-- Supplied entries follows --

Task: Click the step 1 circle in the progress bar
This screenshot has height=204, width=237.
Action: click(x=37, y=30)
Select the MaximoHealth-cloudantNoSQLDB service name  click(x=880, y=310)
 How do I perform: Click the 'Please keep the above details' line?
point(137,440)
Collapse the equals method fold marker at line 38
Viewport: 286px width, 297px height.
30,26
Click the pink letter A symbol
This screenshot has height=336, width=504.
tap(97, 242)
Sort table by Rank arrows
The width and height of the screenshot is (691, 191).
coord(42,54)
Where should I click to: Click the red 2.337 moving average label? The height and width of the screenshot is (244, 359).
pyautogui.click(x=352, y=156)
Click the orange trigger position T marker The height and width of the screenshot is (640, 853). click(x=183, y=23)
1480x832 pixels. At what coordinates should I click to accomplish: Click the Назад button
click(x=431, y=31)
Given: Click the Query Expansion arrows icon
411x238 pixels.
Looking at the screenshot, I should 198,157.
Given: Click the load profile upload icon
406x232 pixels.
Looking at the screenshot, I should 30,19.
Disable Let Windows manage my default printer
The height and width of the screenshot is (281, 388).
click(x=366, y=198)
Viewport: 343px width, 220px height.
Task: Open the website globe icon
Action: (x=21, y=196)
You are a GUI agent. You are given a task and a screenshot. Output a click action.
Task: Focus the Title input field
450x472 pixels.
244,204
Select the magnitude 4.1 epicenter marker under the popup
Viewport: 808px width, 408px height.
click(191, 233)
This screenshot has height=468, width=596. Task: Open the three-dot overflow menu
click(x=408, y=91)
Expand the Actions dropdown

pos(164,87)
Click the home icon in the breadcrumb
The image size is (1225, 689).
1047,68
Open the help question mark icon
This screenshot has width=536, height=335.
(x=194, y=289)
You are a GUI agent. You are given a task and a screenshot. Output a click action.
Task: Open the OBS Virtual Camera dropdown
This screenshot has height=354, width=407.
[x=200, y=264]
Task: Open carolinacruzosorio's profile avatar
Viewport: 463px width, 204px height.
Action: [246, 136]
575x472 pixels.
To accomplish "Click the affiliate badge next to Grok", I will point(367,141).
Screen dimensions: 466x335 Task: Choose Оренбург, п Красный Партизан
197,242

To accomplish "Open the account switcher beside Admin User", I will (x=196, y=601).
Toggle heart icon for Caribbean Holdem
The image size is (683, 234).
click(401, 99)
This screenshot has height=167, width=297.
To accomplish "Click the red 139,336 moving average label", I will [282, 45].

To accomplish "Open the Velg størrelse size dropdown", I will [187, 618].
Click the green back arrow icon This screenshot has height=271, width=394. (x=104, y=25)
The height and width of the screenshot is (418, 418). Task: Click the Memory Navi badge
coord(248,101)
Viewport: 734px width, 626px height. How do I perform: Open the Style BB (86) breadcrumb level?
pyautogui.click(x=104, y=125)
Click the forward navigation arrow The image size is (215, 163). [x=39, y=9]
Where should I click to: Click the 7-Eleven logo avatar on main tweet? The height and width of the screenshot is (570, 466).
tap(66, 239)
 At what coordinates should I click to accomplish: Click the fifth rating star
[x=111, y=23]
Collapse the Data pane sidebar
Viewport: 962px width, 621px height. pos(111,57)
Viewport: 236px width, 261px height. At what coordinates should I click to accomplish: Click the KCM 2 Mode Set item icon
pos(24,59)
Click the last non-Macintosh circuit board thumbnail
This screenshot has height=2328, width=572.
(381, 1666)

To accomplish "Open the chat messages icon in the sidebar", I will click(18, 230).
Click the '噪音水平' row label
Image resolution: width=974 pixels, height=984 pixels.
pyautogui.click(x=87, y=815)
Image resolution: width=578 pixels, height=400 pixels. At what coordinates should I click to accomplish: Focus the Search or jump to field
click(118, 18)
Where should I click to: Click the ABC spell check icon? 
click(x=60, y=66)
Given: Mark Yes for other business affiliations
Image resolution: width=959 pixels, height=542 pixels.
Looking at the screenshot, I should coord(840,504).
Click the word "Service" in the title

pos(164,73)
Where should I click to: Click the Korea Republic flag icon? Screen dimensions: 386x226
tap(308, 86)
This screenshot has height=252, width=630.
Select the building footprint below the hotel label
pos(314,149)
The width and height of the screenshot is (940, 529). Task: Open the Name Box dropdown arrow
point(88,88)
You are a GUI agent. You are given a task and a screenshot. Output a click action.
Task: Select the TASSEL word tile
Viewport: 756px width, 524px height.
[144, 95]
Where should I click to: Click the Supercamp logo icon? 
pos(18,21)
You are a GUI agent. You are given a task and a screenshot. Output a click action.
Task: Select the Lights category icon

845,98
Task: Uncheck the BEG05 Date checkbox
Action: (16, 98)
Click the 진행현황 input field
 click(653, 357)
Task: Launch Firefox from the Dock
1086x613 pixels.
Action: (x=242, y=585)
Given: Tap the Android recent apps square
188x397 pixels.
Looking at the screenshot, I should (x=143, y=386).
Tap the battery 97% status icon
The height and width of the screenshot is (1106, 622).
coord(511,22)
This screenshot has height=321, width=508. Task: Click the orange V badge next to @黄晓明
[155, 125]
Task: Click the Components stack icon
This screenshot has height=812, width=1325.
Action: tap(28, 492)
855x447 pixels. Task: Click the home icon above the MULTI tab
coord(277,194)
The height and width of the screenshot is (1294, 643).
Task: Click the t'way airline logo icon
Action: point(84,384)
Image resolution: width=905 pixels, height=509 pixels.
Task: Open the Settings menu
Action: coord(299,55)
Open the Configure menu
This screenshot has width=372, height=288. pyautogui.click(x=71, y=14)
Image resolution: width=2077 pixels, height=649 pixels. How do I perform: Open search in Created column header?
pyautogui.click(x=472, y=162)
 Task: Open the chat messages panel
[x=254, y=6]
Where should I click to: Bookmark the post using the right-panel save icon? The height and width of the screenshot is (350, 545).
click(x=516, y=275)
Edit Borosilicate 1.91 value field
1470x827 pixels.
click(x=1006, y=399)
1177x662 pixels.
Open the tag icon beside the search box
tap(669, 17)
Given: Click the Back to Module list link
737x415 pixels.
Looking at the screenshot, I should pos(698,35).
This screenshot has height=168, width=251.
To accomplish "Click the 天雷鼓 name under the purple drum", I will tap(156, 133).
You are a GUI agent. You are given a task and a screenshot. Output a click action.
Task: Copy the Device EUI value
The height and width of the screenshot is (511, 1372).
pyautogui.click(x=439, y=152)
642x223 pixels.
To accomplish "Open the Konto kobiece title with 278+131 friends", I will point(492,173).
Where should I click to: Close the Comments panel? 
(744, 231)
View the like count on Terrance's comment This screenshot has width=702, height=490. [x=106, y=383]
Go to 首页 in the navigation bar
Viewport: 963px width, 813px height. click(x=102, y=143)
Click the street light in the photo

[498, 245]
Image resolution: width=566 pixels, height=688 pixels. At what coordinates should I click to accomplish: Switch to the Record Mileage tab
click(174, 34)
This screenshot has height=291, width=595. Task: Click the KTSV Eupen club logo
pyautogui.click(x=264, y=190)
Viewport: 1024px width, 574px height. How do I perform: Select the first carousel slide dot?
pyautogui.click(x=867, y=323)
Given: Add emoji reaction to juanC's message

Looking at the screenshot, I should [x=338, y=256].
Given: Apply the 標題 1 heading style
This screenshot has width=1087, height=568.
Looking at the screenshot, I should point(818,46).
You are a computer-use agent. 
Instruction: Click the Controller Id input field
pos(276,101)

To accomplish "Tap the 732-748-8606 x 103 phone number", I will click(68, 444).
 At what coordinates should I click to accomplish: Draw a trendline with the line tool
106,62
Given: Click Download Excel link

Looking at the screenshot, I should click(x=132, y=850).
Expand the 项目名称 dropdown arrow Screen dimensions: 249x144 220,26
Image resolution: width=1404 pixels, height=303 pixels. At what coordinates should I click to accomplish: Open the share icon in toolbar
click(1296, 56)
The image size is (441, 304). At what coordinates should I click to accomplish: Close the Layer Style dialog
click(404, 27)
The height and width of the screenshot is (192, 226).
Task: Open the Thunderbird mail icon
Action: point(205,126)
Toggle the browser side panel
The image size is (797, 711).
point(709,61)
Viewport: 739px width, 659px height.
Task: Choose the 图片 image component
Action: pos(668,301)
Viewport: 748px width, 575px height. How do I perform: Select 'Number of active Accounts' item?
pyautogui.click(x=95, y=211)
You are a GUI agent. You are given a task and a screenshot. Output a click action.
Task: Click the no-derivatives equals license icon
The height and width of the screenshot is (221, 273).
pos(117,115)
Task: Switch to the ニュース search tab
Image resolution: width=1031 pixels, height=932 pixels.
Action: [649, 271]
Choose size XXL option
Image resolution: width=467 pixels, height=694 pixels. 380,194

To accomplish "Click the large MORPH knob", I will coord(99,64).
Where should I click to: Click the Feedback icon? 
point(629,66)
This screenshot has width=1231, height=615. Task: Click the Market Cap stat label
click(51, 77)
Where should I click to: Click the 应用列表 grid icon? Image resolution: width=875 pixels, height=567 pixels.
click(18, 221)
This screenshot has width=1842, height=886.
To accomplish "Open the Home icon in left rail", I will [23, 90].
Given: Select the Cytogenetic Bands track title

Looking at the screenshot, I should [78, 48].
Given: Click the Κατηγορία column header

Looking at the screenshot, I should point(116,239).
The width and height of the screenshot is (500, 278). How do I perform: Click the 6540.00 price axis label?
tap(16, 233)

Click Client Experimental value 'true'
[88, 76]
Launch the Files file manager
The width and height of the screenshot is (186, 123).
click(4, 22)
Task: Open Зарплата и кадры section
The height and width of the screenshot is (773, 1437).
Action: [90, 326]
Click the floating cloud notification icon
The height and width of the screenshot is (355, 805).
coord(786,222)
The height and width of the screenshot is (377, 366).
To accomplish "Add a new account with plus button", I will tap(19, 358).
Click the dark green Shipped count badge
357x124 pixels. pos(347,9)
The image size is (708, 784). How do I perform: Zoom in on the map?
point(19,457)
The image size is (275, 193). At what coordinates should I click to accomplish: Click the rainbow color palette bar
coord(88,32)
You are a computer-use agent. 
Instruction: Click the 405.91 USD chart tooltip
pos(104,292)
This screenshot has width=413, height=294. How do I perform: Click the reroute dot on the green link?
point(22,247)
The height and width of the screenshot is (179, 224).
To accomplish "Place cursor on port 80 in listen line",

-- Supplied entries concluded --

Exercise aim — Working through the records, find each line containing the word "profile" and copy it.

Completed exercise —
Given: Click the load profile upload icon
Task: Open carolinacruzosorio's profile avatar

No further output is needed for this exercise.